Switzerland and Brazil are mere sideshows in this global war. The main event is the three-ring circus of the U.S., Europe and China and their respective currencies, the dollar, euro and the yuan. The dynamic is straightforward – all three would like a cheaper currency, relative to the others, to help exports. China has the least justification for cheapening, so it considers a peg the next best thing – at least their currency doesn’t go up. The U.S. has the most clout – it has the leading reserve currency and a printing press so it can just print its way to devaluation. Europe desperately wants to depreciate but is dependent on China to buy its sovereign bonds and dependent on the U.S. for dollar liquidity in the form of swap lines so it has no leverage over the other two. Besides, Germany has a history of maintaining a strong export sector even with a strong currency because of its efficiency, homogenous culture and labor-management cooperation. This was true in the 1970’s with the strong Deutschemark and it’s largely true today. This dynamic plays out as you might expect. The U.S. devalues against yuan and the euro – it gets all of what it wants. China revalues upward against the dollar, but keeps a peg to the euro – it gets half of what it wants. And the euro remains strong against the dollar and pegged against yuan – so it gets none of what it wants. This has been the prevailing paradigm since June when the Chinese finally let the yuan appreciate against the dollar in a serious way.

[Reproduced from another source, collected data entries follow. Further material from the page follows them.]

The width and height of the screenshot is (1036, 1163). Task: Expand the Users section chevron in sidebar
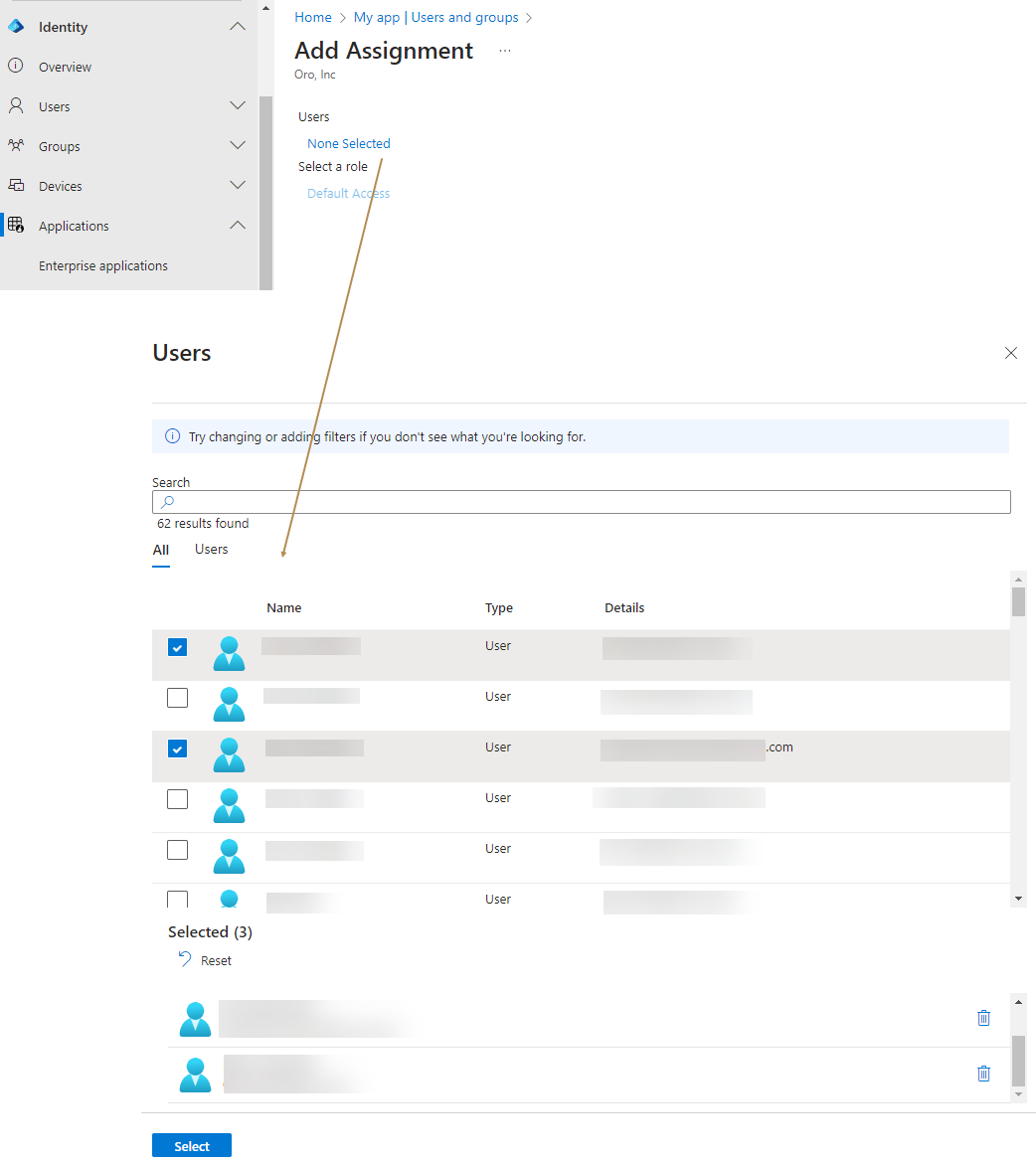click(238, 106)
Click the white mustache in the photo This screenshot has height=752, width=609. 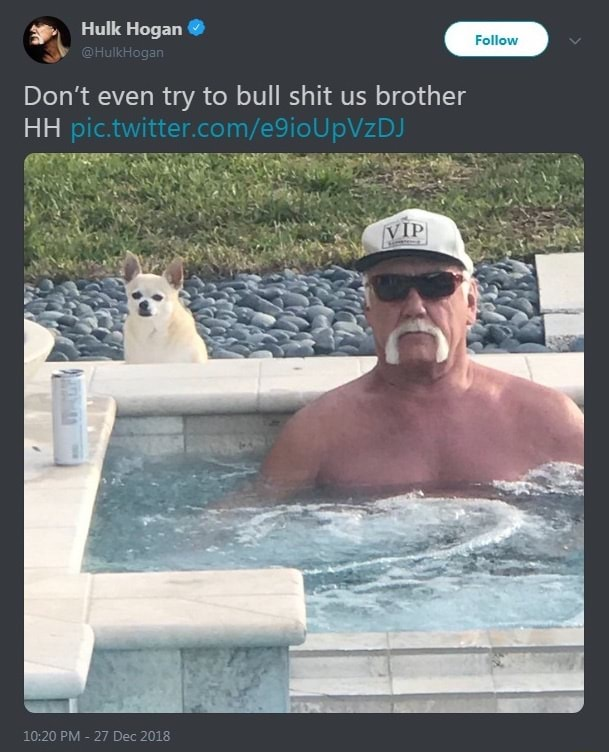pos(417,341)
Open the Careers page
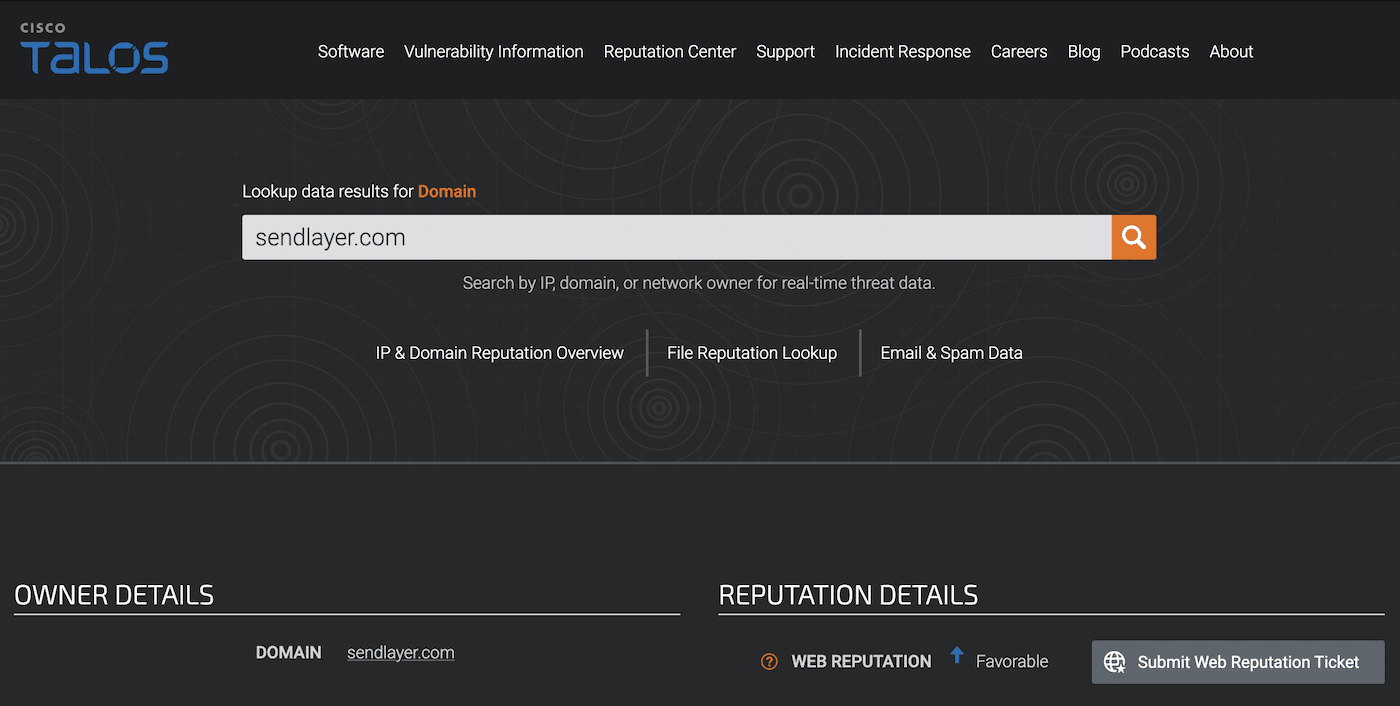This screenshot has height=706, width=1400. point(1018,52)
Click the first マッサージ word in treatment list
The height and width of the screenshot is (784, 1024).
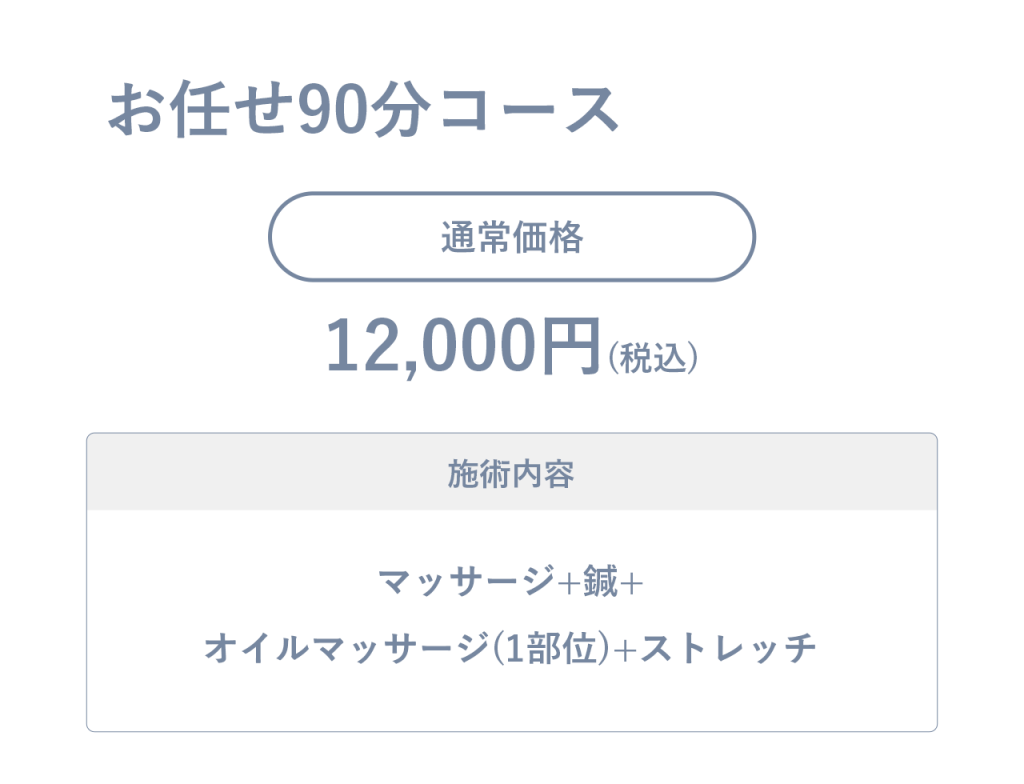tap(466, 581)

There’s only one problem with this neat solution to the currency wars. Germany may be able to survive with a strong currency but the rest of Europe cannot and parts of Europe, especially Greece, are facing insolvency. Up to a point, the Greeks have to accept the fiscal austerity forced on them by the Germans. But beyond a certain point, either the Greeks or the Germans balk, and the crisis goes critical and threatens the stability of the global financial system. At that point, either the euro must weaken significantly or Germany must rescue Greece. German reluctance on the bailout has recently led to a weaker euro as a default or break-up loomed. However, this euro weakening broke the global arrangement with China, which was now faced precisely with its worst case – a weaker euro and a weaker dollar at the same time. China is prepared to accept one or the other but not both.

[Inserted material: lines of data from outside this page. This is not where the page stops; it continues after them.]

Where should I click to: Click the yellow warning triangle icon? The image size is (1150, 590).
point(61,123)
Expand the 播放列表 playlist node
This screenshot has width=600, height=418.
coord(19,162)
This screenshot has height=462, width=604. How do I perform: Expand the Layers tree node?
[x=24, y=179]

So it goes in the currency wars where all advantage is temporary and it is always just a matter of time before the strong currency tries to get in on the debasement game that everyone else is playing. Since not everyone can devalue at once, every “winner” with a cheaper currency must produce a “loser” who gets stuck with the strong currency. At first it looked like Europe was the biggest loser but now China is beginning to assume that role. China will not tolerate it and has laid down two markers. It has told Europe that if they expect China to purchase European sovereign bonds to help alleviate the crisis, they must offer more favorable trading terms to China. And there is an implicit threat that if the euro does not strengthen soon, China could re-peg to the dollar, thus undoing what the U.S. had hoped to accomplish with its weak dollar policy.

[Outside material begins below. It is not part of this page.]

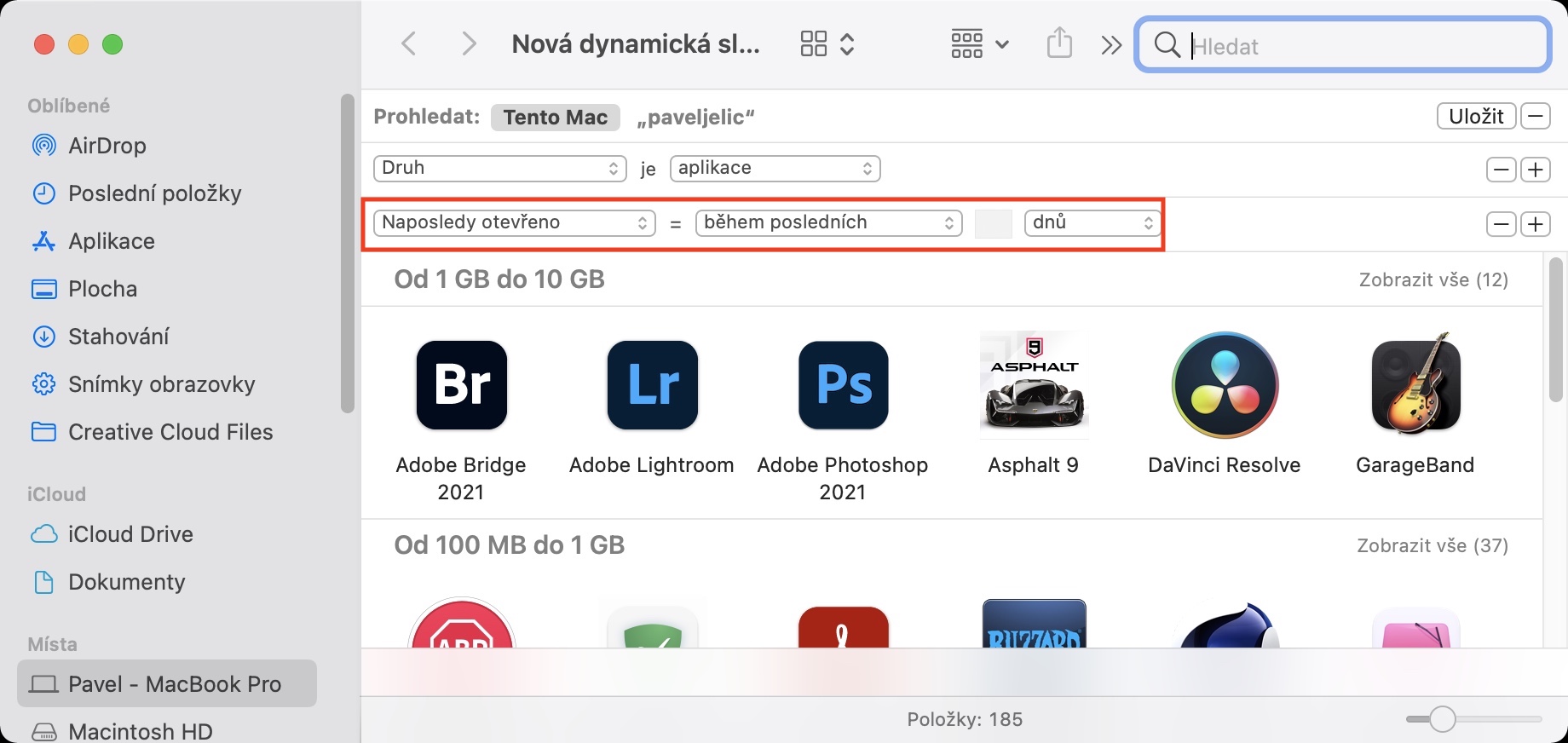Click the Share toolbar icon
The height and width of the screenshot is (743, 1568).
[1059, 43]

The entire global system is at a critical juncture with sovereign bonds, currencies, stock markets and the fate of politicians all in play. The hidden purpose of QE and QE2 was always to cheapen the dollar by causing inflation in China and forcing its hand. Critics have said that QE did nothing to help with unemployment and consumption. But that was never the main purpose – the purpose was to weaken the dollar to help exports and get jobs that way, but it takes time. I removed QE3 from my set of expectations late in 2010 when it became clear that Fed rollovers were enough to keep the yield curve tame and, more importantly, China was finally starting to move on the currency. For now, QE3 is still off the table. But if the euro weakens and China re-pegs to the dollar as a result, that is the signal for more QE. It’s hard to know how this will play out, but at least we know what to look for. If you want to see QE3 ahead of the market, watch the euro.

Finally, it is not quite true there are no winners in a currency war. There is always one winner – gold.